So I'm fairly new to reefkeeping and am in a bind on what type of filtration is best to go with. Let me tell me about my tank and intentions first. Right now I'm running a 55 gallon semi reef tank and with 4 fish, 16 various crabs, 8 various snails, 2 small zoo colonies, 2 small palythoa colonies, and hairy mushroom. The Tank has been up and running 3 months now and it's been all good so far, except for calcarous type algae that grows on the glass, pain in the butt hard to scrape, but the snails seem to love it since they ate everything else.
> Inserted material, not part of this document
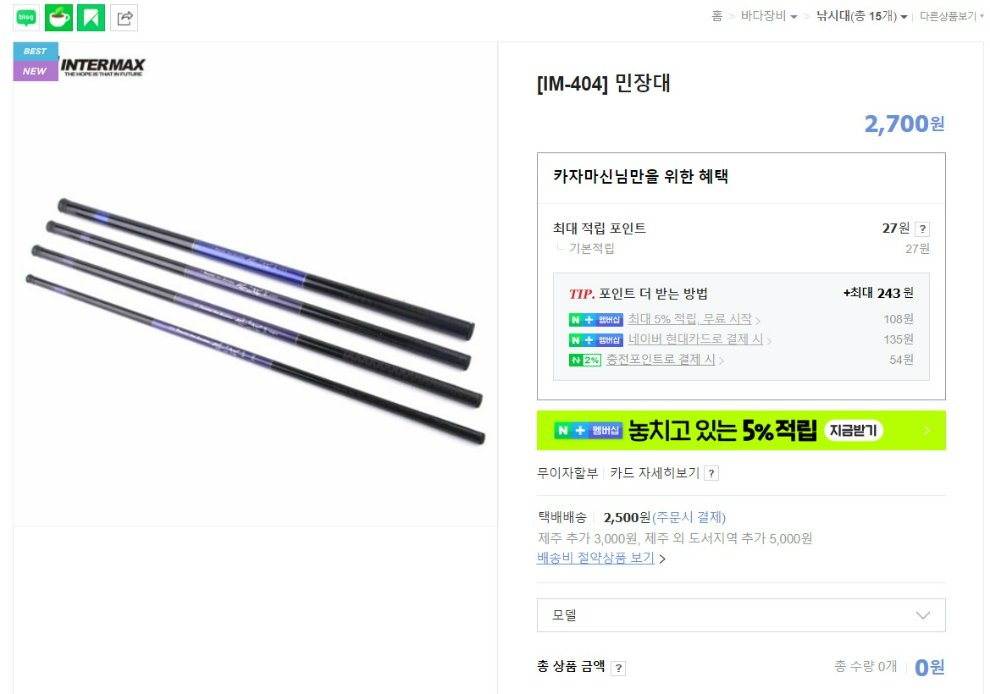Click 무이자할부 info link
This screenshot has width=990, height=694.
[x=567, y=473]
So my filter right now isn't gonna cut it, a HOT magnum filter. I so confused on all the choices out there and what would be best. I'm really leaning on going nutz with different types of corals more so than keeping fish. I've been looking at refugium sump type systems like this one

http://www.petsolutions.com/images/400/85079409.jpg

or wet/dry filter like this one

http://www.petsolutions.com/images/400/15919000.jpg

or a canister type like this Eheim wet/dry filter

http://www.petsolutions.com/images/400/20622154.jpg

What do you guys think on my setup and what would be the best bet for my type of reef tank?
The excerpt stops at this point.